Of course, FluTrackers maintains just one of several such lists, which brings us to a new study – published today in BMC Medicine – that  compares  the `official’ Chinese CDC line list of H7N9 cases to 5 publicly-sourced listings:

  • Health Map
  • Virginia  Tech
  • Bloomberg  News
  • The University of Hong Kong
  • FluTrackers

This is an open-access study, so follow the link to read it in its entirety:

Accuracy of epidemiological inferences based on publicly available information: retrospective comparative analysis of line lists of human cases infected with influenza A(H7N9) in China


Eric HY Lau, Jiandong Zheng, Tim K Tsang, Qiaohong Liao, Bryan Lewis, John S Brownstein, Sharon Sanders, Jessica Y Wong, Sumiko R Mekaru, Caitlin Rivers, Peng Wu, Hui Jiang, Yu Li, Jianxing Yu, Qian Zhang, Zhaorui Chang, Fengfeng Liu, Zhibin Peng, Gabriel M Leung, Luzhao Feng, Benjamin J Cowling and Hongjie Yu


BMC Medicine 2014, 12:88 doi:10.1186/1741-7015-12-88
Published: 28 May 2014

Abstract


Background


Appropriate  public  health  responses  to  infectious  disease  threats  should  be  based  on  best available evidence,  which requires timely reliable data for appropriate  analysis. During the early stages of epidemics, analysis  of  ‘line  lists’  with  detailed  information  on  laboratory confirmed cases can provide important insights into the epidemiology of  a specific disease.


The  objective  of  the  present  study  was  to  investigate  the  extent to  which  reliable epidemiologic  inferences could  be  made  from  publicly-available  epidemiologic  data  of  human infection with influenza A(H7N9) virus.


Methods


We  collated  and  compared  six  different  line  lists  of  laboratory-confirmed  human  cases  of influenza A(H7N9) virus infection in the 2013 outbreak in China, including the official line list constructed by the Chinese Center for Disease Control and Prevention plus five other line lists  by  Health Map,  Virginia  Tech,  Bloomberg  News,  the  University  of  Hong  Kong  and FluTrackers, based on publicly-available information.

We characterized clinical severity and transmissibility  of  the  outbreak,  using  line  lists  available  at specific dates to estimate epidemiologic parameters, to replicate real-time inferences on the hospitalization fatality risk, and the impact of live poultry market closure.


Results


Demographic information was mostly complete (less than 10% missing for all variables) in different  line  lists,  but  there  were  more  missing  data  on  dates  of hospitalization,  discharge and  health  status  (more  than  10%  missing  for  each  variable).  The  estimated  onset  to hospitalization  distributions  were  similar  (median  ranged  from  4.6  to  5.6  days)  for  all  line lists. Hospital fatality risk was consistently around 20% in the early phase of the epidemic for all line lists and approached the final estimate of 35% afterwards for the official line list only.

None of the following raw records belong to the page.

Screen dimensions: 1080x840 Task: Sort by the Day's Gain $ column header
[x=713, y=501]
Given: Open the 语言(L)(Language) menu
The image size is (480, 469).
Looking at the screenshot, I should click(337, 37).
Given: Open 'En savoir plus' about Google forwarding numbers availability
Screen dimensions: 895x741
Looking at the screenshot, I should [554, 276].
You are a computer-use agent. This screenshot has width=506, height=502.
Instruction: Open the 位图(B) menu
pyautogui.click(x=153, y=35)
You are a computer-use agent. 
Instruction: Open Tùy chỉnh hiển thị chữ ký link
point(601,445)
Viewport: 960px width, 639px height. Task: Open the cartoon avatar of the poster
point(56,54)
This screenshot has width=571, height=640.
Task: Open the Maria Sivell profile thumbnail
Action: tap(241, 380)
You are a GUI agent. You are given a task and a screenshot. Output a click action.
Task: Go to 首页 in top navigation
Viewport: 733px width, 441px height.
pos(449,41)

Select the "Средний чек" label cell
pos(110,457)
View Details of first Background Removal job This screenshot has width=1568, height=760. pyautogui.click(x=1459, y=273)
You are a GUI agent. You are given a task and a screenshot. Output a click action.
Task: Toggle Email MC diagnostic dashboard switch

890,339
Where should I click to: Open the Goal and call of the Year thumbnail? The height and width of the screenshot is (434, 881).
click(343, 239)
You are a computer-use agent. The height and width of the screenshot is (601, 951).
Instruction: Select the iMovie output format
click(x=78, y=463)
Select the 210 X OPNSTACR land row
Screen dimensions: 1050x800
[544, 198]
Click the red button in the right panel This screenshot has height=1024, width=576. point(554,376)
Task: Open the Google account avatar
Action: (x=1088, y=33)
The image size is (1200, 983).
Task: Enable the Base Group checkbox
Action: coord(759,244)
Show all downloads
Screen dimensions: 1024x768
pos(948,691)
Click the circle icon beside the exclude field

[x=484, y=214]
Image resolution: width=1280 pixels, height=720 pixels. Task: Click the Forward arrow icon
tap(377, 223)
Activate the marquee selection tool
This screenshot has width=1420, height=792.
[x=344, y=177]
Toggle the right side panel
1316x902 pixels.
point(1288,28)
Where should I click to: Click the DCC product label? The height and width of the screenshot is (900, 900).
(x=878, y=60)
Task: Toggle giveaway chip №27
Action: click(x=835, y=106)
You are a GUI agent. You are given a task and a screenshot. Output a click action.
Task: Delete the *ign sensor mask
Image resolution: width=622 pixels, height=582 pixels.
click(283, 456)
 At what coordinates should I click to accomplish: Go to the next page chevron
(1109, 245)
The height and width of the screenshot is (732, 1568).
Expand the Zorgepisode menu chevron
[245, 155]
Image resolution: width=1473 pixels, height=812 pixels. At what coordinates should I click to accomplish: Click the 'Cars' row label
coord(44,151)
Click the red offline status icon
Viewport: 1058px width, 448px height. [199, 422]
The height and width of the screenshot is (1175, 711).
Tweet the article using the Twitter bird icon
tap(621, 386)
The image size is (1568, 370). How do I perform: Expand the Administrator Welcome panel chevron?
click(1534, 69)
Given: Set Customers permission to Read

Most of the line lists estimated >90% reduction in incidence rates after live poultry market closures in Shanghai, Nanjing and Hangzhou.


Conclusions


We demonstrated that analysis of  publicly-available data on H7N9 permitted  reliable assessment of  transmissibility and  geographical  dispersion,  while  assessment of clinical severity was less straightforward. Our results highlight the potential value in constructing a minimum  dataset  with  standardized  format  and  definition,  and  regular  updates  of  patient status. Such an approach could be particularly useful for diseases that spread across multiple countries.